• Task item: All entries are to be reproduced exactly; the pictures are to be omitted.

★ ★ ★ ★ ★

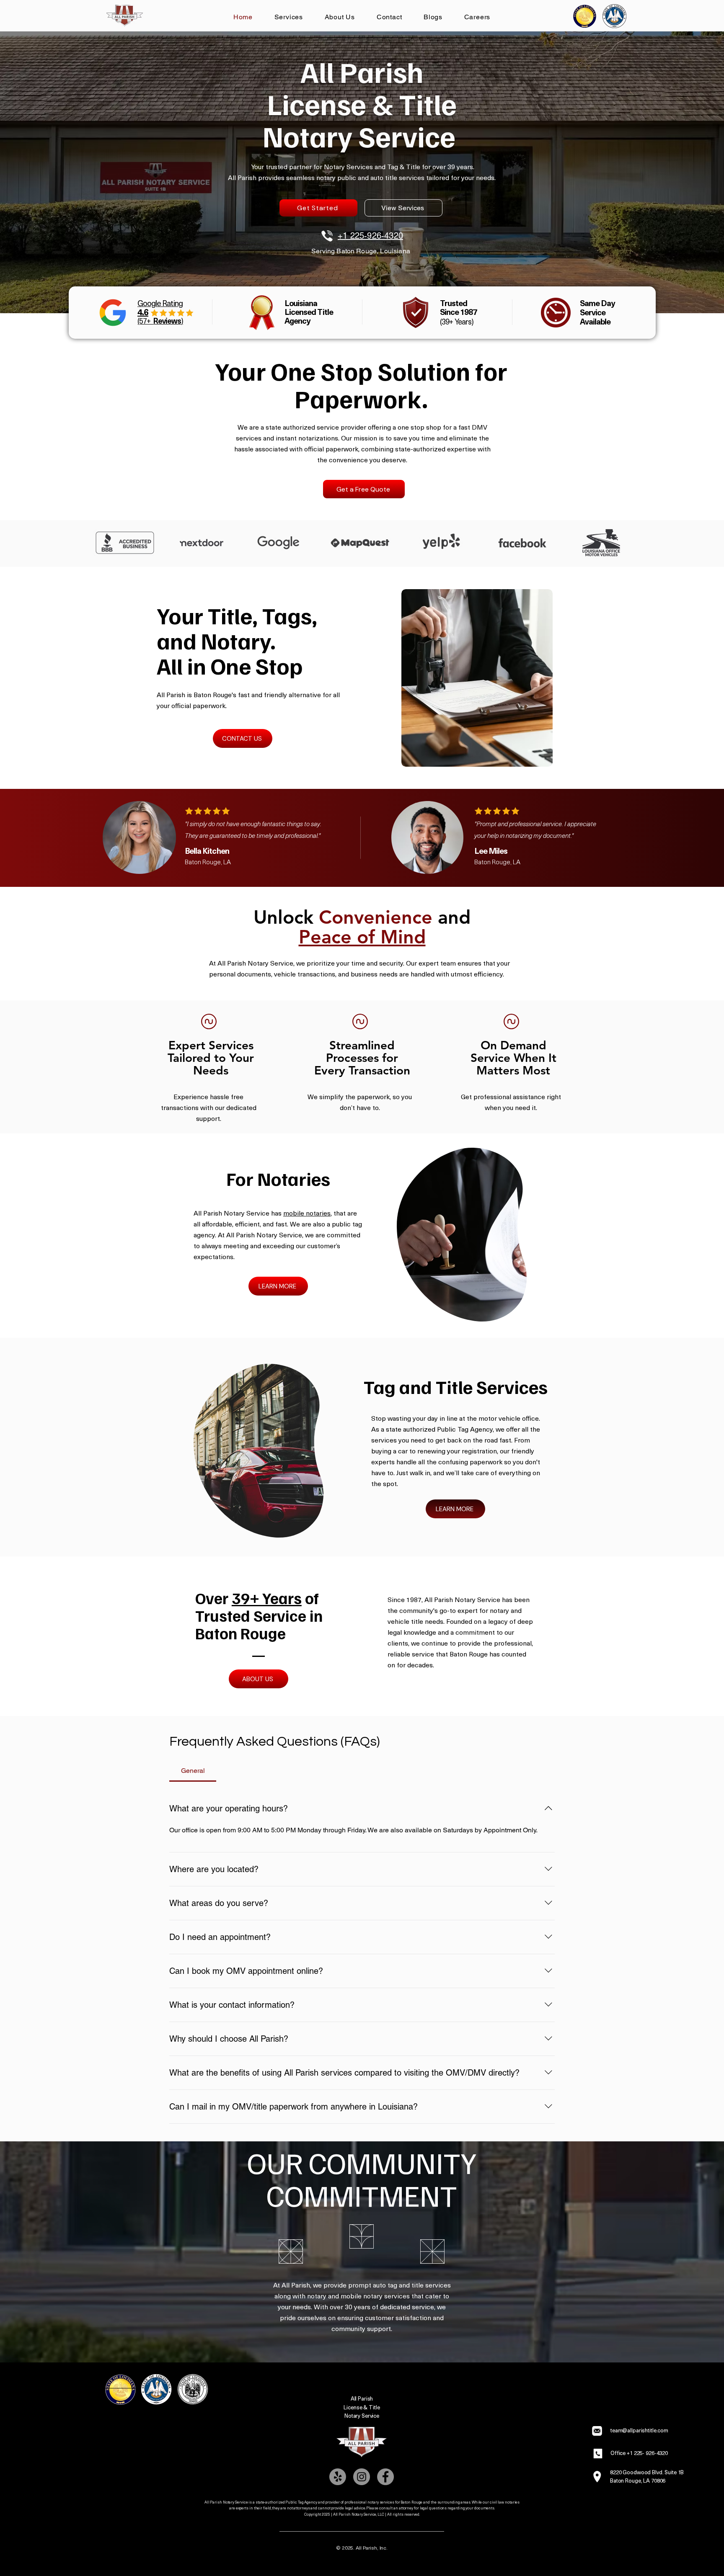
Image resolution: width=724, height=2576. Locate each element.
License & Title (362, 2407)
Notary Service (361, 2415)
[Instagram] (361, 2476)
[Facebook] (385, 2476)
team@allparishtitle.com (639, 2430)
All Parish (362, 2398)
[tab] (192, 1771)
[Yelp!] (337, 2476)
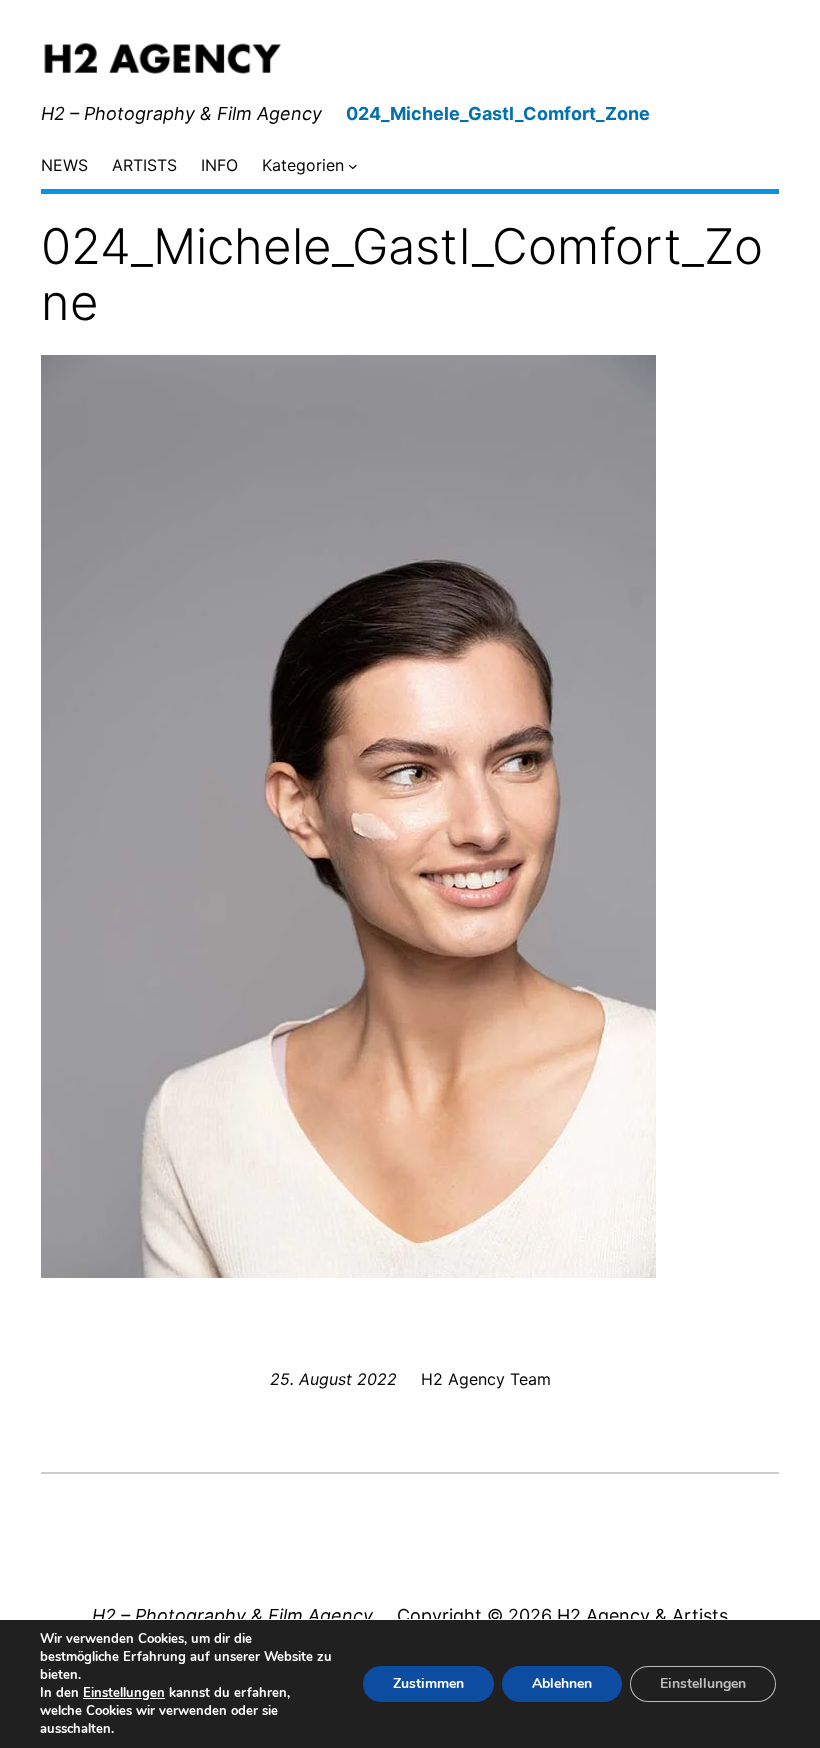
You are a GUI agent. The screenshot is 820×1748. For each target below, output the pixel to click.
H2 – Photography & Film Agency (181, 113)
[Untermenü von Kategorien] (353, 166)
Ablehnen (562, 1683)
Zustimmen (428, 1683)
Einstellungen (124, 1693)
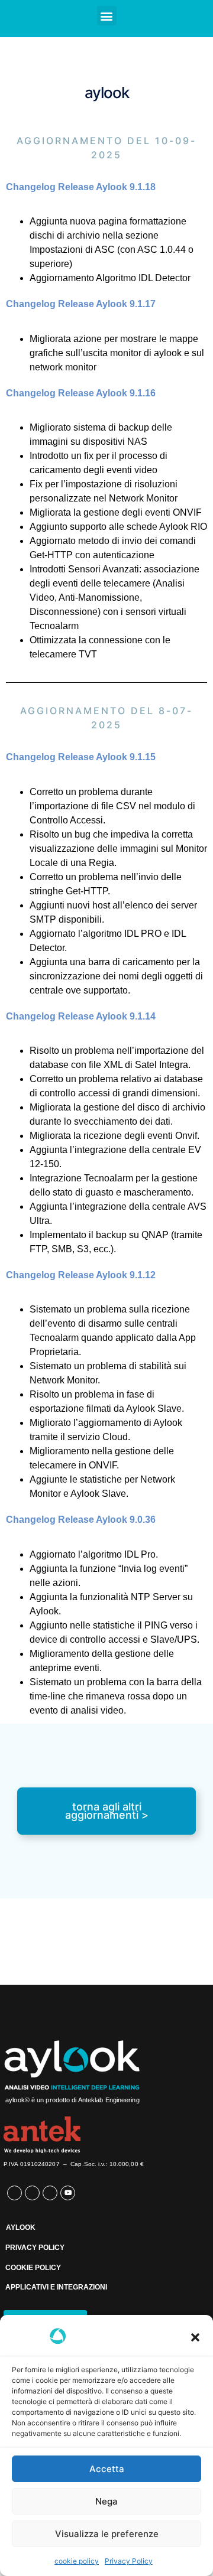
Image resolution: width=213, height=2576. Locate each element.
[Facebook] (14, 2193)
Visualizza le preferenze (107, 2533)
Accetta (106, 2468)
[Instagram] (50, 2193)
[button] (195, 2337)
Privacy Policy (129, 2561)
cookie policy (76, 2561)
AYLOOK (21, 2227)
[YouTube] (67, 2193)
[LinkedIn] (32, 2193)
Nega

★ ★ ★ ★ ★

• Task output:
Image resolution: width=724, height=2576. Locate each element.
License & Title (362, 2407)
Notary Service (361, 2415)
[Instagram] (361, 2476)
[Facebook] (385, 2476)
team@allparishtitle.com (639, 2430)
All Parish (362, 2398)
[tab] (192, 1771)
[Yelp!] (337, 2476)
You are a GUI agent. The screenshot is 820×1748. For each target below, output the pixel to click.
H2 – Photography & Film Agency (181, 113)
[Untermenü von Kategorien] (353, 166)
Ablehnen (562, 1683)
Zustimmen (428, 1683)
Einstellungen (124, 1693)
Image resolution: width=213, height=2576. Locate each element.
[Facebook] (14, 2193)
Visualizza le preferenze (107, 2533)
Accetta (106, 2468)
[Instagram] (50, 2193)
[button] (195, 2337)
Privacy Policy (129, 2561)
cookie policy (76, 2561)
AYLOOK (21, 2227)
[YouTube] (67, 2193)
[LinkedIn] (32, 2193)
Nega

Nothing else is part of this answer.